Lo scrittore austriaco, fra altro, chiama l'accusato dell'Aia in modo intimo, per nome, Slobodan, e S. M. nel suo monologo di quasi tre ore si è concentrato su due supposti avvenimenti chiave della recente storia jugoslava: quello di Kosovo Polje del 1987, quando ai kosovari serbi promise che nessuno li avrebbe più toccati e quello del suo discorso leggendario a Kosovo Polje, due anni dopo, quando annunciò che ci sarebbero state "nuove battaglie". Cosa sia successo, nel frattempo, ai serbi kosovari, agli stessi kosovari ai quali Milošević aveva promesso "protezione", non è cosa che interessi né a Milošević né a Handke.

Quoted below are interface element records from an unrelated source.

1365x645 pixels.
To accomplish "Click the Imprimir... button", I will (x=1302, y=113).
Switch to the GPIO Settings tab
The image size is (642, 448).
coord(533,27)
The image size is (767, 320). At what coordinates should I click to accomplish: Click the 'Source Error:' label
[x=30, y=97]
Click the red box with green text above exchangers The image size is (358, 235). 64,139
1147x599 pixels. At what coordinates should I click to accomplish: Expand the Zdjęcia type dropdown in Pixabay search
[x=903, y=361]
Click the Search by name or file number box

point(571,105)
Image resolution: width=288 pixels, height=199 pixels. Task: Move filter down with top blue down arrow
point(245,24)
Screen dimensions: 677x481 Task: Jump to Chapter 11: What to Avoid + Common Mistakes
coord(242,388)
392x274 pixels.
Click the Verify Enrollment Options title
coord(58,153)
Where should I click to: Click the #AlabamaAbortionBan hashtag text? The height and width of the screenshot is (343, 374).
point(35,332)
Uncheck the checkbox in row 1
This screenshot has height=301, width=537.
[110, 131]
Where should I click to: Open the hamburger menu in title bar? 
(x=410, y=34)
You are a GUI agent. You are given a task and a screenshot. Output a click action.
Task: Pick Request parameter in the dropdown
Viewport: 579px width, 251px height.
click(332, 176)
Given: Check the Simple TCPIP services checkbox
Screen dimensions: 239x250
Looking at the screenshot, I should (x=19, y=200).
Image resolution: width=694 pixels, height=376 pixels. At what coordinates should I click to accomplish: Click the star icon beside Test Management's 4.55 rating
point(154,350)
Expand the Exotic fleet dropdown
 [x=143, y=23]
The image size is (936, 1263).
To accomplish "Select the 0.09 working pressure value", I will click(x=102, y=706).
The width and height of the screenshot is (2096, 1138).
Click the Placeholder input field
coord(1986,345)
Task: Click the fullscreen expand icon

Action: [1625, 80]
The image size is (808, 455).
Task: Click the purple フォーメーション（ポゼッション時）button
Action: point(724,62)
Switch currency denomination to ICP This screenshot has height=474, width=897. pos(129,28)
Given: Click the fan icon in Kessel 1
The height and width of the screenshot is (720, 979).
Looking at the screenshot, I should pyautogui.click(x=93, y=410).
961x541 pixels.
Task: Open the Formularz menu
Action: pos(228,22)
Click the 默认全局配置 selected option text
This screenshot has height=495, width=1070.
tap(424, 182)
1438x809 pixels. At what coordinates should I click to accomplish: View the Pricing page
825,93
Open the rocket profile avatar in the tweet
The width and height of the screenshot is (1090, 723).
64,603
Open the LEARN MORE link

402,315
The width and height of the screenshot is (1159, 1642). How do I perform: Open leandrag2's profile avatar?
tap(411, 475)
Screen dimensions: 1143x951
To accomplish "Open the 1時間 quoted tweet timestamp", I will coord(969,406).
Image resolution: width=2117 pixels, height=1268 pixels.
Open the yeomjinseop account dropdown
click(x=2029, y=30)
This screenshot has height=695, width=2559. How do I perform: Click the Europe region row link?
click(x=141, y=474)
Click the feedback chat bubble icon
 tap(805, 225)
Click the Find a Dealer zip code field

Ma mentre è del tutto comprensibile che Milošević colleghi malvolentieri le cause alle conseguenze, più che problematico è il fatto che Handke non si ricordi di simili manipolazioni nel 20simo secolo, per esempio dei giochi sfacciati di Hitler coi sudeti tedeschi.
In nessun momento di questi molti anni trascorsi da difensore di Milošević - e non della Serbia, come pensano gli ingenui - lo scrittore austriaco si è chiesto se dietro "il viso amico" del prigioniero di Scheveninghen si nasconda "l'incarnazione del male", l'abile demagogo e il manipolatore, la causa principale, benché non l'unica, della rovina della Jugoslavia, colui che teneva tutti i fili nelle sue mani, che non aveva ritegno nemmeno dell'assassinio degli ex amici, se questi diventavano di ostacolo alla strada verso il potere totale. In fin dei conti di quell'uomo che ha umiliato i serbi come nessun altro nella loro storia. Per Handke l'innocenza di Milošević è un a priori, e se ci sono stati alcuni crimini è perché " i serbi di là, nei lontani ed appartati luoghi della Bosnia" si difendevano soltanto, perché erano esposti ai massacri da parte dei musulmani. Fra l'altro la disgregazione della Jugoslavia, all'inizio degli anni Novanta, è stata messa in moto "come una macchina del diavolo", " guidata dall'interno " e accelerata, dice Handke, ma in tutto ciò Milošević è stato "solo una tragica figura".
Sì, è certo tragica la figura di S.M. dietro alla quale sono rimaste centinaia di migliaia di tombe, ma è ancora più tragica la figura del suo "apprendista", che non finisce di ingannare l'opinione pubblica ex jugoslava, serba e internazionale. E proprio nel momento in cui in Serbia inizia il processo di una vera ripresa dall'ubriacatura. A chi servono i messaggi di Handke tesi a dimostrare che i serbi sono sempre state le vittime? Tale difesa dei serbi e della Serbia non serve a nessuno, e meno che mai ai serbi. Il grande scrittore jugoslavo e serbo Bora Ćosić in un'occasione ha affermato che gli "fa schifo" la difesa di Handke dei serbi e della Serbia. Ćosić crede che già il famoso "Racconto di viaggio" di Handke era un inganno a danno dei serbi. Non c'è niente da togliere o aggiungere a ciò. Tranne che questo ultimo tranello di Handke è ancora meno umano.